__Aim of the task__
"Συμφωνώ [button] (18, 2568)" appears in one line of the records below. Output that line and each one after it, exactly, through the last line.

[Source records]
#####

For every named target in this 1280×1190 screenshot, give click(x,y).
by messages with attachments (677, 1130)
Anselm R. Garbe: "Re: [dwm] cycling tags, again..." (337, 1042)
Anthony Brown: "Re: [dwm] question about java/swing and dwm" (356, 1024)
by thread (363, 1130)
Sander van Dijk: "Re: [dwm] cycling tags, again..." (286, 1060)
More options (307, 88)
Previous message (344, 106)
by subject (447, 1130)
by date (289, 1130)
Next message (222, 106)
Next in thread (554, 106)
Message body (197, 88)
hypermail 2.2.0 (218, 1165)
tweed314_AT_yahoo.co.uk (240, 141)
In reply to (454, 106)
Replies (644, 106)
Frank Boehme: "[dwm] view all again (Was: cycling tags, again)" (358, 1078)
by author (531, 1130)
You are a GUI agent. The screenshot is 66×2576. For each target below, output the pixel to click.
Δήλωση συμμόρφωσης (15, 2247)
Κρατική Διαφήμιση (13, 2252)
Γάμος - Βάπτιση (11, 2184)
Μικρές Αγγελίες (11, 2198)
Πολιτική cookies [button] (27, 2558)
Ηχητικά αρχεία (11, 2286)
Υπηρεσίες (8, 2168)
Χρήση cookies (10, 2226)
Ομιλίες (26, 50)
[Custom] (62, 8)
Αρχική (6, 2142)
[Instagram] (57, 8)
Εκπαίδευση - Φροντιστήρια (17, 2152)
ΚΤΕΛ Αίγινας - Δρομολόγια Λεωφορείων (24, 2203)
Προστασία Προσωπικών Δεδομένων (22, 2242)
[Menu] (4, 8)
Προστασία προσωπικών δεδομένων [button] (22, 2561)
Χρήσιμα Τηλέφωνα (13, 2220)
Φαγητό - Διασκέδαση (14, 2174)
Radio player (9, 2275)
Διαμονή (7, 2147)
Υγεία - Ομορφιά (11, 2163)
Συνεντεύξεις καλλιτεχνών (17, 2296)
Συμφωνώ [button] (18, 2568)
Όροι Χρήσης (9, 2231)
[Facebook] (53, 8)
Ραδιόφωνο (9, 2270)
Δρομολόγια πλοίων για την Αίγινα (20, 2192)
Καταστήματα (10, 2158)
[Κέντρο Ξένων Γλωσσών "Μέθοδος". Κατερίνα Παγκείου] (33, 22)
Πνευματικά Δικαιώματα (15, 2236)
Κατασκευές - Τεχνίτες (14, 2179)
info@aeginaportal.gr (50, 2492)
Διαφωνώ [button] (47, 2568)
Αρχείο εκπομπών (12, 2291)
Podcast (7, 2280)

#####

__Solution__
Συμφωνώ [button] (18, 2568)
Όροι Χρήσης (9, 2231)
[Facebook] (53, 8)
Ραδιόφωνο (9, 2270)
Δρομολόγια πλοίων για την Αίγινα (20, 2192)
Καταστήματα (10, 2158)
[Κέντρο Ξένων Γλωσσών "Μέθοδος". Κατερίνα Παγκείου] (33, 22)
Πνευματικά Δικαιώματα (15, 2236)
Κατασκευές - Τεχνίτες (14, 2179)
info@aeginaportal.gr (50, 2492)
Διαφωνώ [button] (47, 2568)
Αρχείο εκπομπών (12, 2291)
Podcast (7, 2280)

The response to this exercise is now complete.